(Target position listing)
□ □ □ □

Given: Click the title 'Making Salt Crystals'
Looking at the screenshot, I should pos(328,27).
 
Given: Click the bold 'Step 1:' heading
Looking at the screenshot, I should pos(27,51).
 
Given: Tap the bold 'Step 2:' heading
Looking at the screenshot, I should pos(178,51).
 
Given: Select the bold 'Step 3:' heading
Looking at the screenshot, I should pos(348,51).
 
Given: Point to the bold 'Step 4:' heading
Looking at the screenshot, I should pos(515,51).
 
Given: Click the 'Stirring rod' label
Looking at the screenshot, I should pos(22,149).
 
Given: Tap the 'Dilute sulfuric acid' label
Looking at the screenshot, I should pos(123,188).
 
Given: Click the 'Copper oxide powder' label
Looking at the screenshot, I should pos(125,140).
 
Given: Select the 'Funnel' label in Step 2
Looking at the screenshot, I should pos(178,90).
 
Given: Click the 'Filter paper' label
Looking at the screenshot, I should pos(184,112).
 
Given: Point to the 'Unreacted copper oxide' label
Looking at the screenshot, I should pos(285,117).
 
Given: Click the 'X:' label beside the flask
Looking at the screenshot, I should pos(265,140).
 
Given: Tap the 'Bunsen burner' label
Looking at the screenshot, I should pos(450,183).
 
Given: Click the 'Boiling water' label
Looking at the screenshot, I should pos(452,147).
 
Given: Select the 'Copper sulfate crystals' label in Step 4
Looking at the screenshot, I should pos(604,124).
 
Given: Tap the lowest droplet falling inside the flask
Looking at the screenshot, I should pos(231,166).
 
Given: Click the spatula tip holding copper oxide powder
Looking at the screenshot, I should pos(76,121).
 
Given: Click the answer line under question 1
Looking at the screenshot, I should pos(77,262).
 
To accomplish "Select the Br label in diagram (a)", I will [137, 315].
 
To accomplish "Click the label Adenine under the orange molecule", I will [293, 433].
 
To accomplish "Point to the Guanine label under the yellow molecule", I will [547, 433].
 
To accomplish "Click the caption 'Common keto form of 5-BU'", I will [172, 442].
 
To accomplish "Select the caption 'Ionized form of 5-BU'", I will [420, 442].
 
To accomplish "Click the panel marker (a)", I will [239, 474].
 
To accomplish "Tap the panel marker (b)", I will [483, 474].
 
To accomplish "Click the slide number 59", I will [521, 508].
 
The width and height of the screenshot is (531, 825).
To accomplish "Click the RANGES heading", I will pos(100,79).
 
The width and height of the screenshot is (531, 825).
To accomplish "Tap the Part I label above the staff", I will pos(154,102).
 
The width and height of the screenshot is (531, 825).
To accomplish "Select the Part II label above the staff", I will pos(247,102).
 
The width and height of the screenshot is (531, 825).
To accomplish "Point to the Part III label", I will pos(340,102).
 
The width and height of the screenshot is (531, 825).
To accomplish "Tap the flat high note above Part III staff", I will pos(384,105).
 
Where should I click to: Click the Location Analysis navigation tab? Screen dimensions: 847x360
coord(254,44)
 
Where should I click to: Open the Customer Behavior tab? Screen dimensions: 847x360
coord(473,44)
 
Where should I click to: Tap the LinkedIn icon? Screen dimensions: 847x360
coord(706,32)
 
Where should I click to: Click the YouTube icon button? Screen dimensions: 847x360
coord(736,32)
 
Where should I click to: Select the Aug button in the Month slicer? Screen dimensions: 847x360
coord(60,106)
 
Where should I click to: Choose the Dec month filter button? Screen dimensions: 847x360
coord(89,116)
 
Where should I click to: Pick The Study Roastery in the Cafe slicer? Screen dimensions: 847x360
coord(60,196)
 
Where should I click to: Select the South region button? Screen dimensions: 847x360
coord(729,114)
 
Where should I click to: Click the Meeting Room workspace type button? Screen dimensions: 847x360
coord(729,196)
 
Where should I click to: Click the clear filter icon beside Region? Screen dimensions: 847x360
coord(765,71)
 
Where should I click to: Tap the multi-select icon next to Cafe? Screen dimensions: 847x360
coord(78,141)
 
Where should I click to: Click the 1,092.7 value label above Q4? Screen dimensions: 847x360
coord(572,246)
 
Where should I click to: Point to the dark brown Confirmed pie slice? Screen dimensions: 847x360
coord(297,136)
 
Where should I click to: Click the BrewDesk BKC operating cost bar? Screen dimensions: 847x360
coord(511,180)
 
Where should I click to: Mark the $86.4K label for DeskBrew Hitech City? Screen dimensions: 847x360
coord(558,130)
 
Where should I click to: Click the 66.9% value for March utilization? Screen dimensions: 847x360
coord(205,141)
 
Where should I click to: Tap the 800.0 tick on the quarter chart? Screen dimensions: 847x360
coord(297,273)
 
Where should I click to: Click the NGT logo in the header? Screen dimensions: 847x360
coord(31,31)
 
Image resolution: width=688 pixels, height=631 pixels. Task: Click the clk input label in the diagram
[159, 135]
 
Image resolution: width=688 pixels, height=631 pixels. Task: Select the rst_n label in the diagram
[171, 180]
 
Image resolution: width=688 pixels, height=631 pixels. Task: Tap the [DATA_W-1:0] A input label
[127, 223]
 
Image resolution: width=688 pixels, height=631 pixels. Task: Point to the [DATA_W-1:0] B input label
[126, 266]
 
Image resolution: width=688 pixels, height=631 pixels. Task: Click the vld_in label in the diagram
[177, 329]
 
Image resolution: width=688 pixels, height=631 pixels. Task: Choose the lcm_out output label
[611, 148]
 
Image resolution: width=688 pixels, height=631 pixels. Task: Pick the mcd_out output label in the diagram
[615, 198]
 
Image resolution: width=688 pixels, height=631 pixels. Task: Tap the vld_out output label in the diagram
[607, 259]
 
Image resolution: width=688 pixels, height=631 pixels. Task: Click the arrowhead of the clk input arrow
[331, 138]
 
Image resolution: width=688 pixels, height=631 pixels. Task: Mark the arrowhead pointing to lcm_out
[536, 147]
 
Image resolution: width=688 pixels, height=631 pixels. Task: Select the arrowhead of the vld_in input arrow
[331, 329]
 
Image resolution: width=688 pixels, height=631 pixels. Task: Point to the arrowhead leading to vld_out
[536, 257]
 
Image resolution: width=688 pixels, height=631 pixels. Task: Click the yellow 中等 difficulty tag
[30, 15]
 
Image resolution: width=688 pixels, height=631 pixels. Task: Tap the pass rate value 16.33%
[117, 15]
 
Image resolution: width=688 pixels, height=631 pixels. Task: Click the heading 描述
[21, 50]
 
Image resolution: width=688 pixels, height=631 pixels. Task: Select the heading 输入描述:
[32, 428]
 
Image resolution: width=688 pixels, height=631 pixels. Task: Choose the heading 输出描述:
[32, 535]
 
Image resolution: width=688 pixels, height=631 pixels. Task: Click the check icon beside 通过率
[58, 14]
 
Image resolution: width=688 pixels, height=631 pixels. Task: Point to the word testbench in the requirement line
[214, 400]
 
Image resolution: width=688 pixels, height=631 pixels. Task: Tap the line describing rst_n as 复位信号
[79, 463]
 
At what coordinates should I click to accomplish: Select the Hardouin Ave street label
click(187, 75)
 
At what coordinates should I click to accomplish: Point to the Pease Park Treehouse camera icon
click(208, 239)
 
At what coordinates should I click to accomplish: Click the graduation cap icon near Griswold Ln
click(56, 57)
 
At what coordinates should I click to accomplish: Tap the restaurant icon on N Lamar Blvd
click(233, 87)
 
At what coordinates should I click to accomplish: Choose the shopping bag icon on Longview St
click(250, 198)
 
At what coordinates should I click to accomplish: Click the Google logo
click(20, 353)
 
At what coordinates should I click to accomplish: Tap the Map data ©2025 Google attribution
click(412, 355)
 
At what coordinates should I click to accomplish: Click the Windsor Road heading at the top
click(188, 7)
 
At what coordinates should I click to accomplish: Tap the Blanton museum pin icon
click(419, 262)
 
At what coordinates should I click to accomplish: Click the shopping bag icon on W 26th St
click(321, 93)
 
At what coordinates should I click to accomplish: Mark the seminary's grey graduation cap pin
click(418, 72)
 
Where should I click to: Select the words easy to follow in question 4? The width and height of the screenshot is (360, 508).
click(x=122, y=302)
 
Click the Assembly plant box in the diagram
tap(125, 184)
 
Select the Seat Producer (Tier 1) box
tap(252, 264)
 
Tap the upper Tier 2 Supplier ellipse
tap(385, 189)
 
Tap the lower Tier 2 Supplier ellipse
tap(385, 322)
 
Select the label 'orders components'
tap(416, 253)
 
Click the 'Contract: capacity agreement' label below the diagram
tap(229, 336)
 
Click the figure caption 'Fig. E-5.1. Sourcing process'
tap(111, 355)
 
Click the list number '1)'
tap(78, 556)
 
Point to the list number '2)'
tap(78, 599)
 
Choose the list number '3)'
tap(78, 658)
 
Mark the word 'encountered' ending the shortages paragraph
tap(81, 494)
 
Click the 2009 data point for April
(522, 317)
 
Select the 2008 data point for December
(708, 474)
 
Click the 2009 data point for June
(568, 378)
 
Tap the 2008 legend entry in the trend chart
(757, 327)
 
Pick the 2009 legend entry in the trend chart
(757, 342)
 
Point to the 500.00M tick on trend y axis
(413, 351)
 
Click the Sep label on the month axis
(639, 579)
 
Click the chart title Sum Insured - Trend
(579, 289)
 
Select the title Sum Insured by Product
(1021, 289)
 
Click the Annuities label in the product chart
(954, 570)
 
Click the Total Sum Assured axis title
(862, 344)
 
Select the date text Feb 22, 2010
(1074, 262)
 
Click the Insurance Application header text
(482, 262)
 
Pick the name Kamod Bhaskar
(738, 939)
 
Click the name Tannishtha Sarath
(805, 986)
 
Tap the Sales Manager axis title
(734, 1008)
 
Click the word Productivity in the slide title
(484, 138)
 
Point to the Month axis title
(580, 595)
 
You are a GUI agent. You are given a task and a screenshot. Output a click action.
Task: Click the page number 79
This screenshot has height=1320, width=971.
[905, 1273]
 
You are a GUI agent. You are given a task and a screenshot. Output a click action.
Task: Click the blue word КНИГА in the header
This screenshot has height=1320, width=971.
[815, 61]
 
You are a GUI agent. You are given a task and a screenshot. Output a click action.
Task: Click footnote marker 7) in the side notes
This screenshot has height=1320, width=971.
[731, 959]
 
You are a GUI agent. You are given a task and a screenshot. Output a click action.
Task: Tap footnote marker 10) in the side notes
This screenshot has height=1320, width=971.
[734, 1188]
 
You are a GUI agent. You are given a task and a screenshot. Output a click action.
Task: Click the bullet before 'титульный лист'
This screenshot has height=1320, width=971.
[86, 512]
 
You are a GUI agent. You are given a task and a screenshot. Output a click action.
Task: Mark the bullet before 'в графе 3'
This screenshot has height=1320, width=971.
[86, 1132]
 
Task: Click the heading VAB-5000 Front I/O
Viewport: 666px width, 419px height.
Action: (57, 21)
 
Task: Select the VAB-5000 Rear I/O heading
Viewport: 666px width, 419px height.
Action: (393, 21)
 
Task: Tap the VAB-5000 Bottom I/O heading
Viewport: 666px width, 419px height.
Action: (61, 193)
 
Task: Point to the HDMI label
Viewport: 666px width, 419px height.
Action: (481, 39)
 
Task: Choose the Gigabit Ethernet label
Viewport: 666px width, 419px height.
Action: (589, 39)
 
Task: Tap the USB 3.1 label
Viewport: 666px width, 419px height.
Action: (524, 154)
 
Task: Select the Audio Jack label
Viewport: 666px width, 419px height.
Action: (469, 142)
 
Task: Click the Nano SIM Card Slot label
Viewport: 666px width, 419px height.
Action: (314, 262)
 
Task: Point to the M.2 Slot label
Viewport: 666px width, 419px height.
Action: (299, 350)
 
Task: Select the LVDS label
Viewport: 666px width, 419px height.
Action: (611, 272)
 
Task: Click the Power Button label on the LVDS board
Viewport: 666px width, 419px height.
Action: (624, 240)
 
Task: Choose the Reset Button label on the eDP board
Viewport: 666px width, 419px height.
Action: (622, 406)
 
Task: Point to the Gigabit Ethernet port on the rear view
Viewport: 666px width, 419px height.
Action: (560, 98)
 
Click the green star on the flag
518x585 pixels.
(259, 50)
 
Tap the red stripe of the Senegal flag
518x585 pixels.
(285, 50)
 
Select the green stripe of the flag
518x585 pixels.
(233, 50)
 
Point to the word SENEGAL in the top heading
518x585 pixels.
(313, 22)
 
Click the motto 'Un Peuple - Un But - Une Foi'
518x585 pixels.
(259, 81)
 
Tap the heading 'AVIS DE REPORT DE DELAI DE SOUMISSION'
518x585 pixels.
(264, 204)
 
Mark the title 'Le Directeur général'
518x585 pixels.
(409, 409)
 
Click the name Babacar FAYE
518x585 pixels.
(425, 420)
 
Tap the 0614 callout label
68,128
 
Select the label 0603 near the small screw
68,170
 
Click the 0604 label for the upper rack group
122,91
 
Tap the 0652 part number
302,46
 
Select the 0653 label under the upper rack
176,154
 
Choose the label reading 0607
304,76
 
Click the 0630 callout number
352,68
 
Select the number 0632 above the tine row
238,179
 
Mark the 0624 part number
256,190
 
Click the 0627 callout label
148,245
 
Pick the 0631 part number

□ □ □ □

**THE PROBLEM:**
Please rewrite the listing from its start through the line containing "Looking at the screenshot, I should pos(184,112).", replacing "heading" with "header" and changing nothing else.

**SOLUTION BELOW:**
Given: Click the title 'Making Salt Crystals'
Looking at the screenshot, I should pos(328,27).
 
Given: Click the bold 'Step 1:' header
Looking at the screenshot, I should pos(27,51).
 
Given: Tap the bold 'Step 2:' header
Looking at the screenshot, I should pos(178,51).
 
Given: Select the bold 'Step 3:' header
Looking at the screenshot, I should pos(348,51).
 
Given: Point to the bold 'Step 4:' header
Looking at the screenshot, I should pos(515,51).
 
Given: Click the 'Stirring rod' label
Looking at the screenshot, I should pos(22,149).
 
Given: Tap the 'Dilute sulfuric acid' label
Looking at the screenshot, I should pos(123,188).
 
Given: Click the 'Copper oxide powder' label
Looking at the screenshot, I should pos(125,140).
 
Given: Select the 'Funnel' label in Step 2
Looking at the screenshot, I should pos(178,90).
 
Given: Click the 'Filter paper' label
Looking at the screenshot, I should pos(184,112).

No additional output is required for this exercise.